A bilingual dictionary is useful for looking up meanings of words, but it is not so for using (e.g. writing and speaking) words. Typically in a such dictionary, an entry provides the corresponding terms in another language and some examples. Usage explanations may be provided if the word or phrase is commonly used incorrectly. Still, the coverage is rather limited for everyday uses.

In a Chinese-English dictionary, the entry for 兩 might list "two". This seems adequate at the first glance. After all, how complicated can the word "two" be? However, while the word "two" is simple, how the concept of two is referred in English is quite complicated. Consider a few English language customs:

  • In English, using "2" in a written sentence is normally considered poor style.
  • "two" is omitted if the context is clear about it. For example, use "sisters" instead of "two sisters" if it is understood to refer to sisters Jenny and Tammy. (In contrast, in Chinese, the literal "two sisters" sometimes mean "two close sistors").
  • For conciseness, "both" is sometimes used.
  • Often, the concept is referred by prefixes lik "bi-" (e.g. "bidirectional").
  • Depending on context, "couple", "pair", or even "twin" may be preferrable.

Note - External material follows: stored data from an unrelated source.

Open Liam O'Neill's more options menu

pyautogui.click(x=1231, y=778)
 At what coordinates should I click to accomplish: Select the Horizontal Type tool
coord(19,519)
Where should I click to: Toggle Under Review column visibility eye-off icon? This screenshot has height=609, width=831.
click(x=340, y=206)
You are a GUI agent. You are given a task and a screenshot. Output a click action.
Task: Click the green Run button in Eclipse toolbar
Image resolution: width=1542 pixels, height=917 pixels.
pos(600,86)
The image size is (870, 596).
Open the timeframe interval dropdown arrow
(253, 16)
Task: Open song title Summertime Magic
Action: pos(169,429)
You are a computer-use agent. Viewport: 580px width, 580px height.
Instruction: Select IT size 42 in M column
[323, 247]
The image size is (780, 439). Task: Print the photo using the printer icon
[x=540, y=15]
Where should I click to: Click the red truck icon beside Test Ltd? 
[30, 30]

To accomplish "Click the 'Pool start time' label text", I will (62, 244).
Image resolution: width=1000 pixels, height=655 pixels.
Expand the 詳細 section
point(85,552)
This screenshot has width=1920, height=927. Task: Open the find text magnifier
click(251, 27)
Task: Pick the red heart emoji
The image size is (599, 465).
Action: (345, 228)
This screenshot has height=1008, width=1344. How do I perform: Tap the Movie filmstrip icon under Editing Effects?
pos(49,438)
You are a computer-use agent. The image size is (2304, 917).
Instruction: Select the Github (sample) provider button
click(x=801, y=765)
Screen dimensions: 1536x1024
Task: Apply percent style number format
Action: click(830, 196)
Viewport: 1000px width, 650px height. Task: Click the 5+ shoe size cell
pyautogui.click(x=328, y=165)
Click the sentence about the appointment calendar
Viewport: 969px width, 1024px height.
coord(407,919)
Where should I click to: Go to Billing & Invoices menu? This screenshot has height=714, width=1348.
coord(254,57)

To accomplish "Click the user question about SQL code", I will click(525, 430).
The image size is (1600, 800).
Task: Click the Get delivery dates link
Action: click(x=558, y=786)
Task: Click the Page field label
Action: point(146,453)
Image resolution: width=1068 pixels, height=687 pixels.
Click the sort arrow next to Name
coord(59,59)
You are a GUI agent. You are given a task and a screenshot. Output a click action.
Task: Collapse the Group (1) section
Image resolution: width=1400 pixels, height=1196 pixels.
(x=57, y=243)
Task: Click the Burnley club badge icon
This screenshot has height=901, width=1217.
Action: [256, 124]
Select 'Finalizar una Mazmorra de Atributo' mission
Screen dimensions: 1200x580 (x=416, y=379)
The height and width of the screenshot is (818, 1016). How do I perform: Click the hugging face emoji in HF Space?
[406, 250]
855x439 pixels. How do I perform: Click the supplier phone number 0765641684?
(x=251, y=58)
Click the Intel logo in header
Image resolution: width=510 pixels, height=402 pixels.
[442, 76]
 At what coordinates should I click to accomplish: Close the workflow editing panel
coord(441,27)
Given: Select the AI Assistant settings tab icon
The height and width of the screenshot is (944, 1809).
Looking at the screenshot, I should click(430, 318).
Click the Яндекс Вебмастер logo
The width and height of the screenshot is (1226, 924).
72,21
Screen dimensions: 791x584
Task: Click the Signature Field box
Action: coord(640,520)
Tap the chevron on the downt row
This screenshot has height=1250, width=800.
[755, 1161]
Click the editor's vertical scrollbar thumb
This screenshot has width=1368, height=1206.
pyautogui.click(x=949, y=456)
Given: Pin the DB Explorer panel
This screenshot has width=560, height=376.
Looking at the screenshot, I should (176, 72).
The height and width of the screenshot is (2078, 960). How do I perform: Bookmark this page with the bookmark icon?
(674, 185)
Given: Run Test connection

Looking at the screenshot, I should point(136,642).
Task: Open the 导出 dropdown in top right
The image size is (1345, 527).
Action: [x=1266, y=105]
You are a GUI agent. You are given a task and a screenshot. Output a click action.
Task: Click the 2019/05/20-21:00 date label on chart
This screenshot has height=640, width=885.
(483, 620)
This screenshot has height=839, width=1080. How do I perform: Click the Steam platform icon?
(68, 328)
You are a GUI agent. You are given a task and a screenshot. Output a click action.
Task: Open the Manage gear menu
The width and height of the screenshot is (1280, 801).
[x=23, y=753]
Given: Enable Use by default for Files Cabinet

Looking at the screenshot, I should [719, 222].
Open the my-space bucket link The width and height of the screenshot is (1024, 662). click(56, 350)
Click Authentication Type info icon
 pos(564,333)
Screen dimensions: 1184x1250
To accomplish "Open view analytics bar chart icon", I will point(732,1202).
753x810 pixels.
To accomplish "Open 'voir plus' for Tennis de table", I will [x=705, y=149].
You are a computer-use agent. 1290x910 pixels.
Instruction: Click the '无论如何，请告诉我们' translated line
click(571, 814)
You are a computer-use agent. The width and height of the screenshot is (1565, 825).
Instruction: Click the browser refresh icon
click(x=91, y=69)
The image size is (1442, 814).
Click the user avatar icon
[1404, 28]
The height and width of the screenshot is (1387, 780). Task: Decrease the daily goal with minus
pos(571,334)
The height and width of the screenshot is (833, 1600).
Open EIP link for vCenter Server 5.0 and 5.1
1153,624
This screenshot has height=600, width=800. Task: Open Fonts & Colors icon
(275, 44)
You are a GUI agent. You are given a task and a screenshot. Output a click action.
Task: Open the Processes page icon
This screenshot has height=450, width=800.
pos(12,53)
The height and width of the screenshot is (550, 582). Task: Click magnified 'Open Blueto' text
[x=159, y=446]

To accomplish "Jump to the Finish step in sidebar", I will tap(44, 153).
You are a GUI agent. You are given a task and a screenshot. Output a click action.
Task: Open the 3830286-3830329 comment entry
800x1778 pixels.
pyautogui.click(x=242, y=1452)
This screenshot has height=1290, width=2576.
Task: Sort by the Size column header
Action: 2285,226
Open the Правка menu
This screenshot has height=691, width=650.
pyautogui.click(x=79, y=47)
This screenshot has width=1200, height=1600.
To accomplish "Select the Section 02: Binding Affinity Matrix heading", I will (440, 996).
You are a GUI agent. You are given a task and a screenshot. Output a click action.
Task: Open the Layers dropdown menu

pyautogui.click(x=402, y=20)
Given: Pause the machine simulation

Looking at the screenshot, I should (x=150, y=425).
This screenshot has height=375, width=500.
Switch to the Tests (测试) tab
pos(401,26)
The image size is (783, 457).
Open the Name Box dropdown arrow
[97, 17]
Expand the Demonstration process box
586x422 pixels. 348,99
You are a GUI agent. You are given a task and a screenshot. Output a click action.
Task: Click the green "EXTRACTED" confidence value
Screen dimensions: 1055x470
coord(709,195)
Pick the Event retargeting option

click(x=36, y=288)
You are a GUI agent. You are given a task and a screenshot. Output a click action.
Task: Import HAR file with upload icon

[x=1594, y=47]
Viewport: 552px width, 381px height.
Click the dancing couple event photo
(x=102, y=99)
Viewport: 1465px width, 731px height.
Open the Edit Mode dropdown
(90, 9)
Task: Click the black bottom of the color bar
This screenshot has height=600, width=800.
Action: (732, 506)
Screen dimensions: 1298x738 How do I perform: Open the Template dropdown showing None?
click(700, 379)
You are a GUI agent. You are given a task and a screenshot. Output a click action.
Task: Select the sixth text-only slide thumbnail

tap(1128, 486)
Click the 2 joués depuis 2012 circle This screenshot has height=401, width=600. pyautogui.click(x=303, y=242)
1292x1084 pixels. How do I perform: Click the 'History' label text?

Similarly, in a English-Chinese dictionary, the entry for "two" may need to list and explain 二, 雙, 兩, and 對.

While few language learners and translators would bother looking up the word "two", its case illustrates an often overlooked reality: in translation, "simple" words are often the trouble makers. Thus, for adequate coverage, a dictionary may have to explain the usages for most words; yet, this is usually not possible because dictionaries are expected to be concise.